Directive: Please rewrite the lines beginning at the one that contains "This screenshot has" and stopping at the end, replacing "sidebar" with "side panel" and leaving everything else unchanged. Leave out the pictures.
------------
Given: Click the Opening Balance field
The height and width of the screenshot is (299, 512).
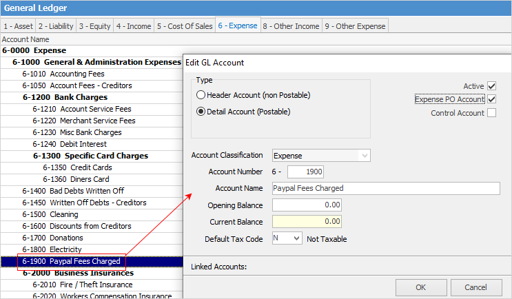Looking at the screenshot, I should [x=307, y=205].
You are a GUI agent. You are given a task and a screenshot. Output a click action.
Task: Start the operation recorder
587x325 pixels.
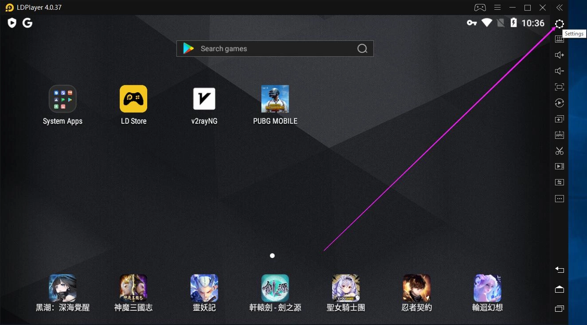pyautogui.click(x=559, y=103)
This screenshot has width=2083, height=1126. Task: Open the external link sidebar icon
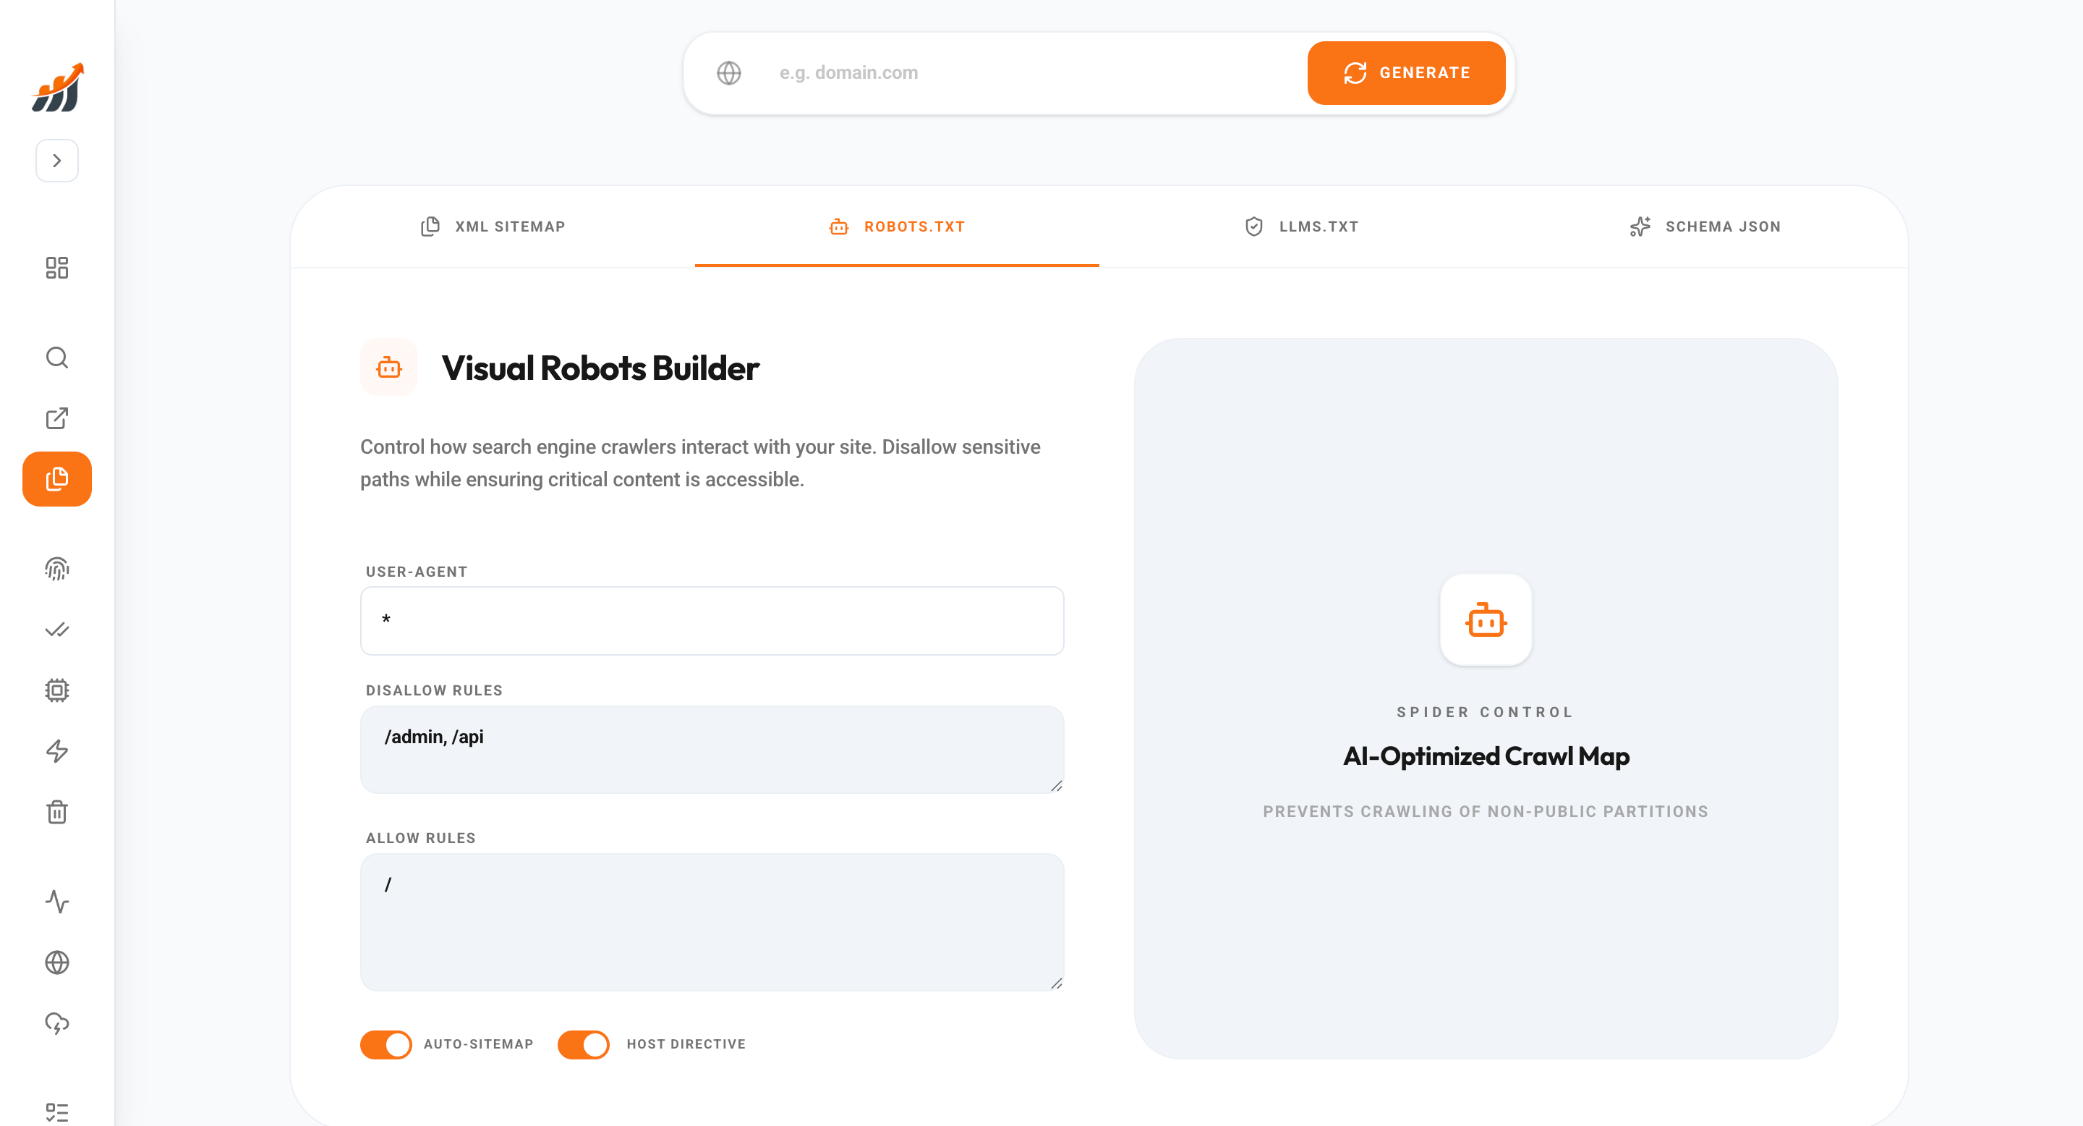(x=57, y=418)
------------
Exercise result:
This screenshot has width=2083, height=1126. Task: Open the external link side panel icon
(x=57, y=418)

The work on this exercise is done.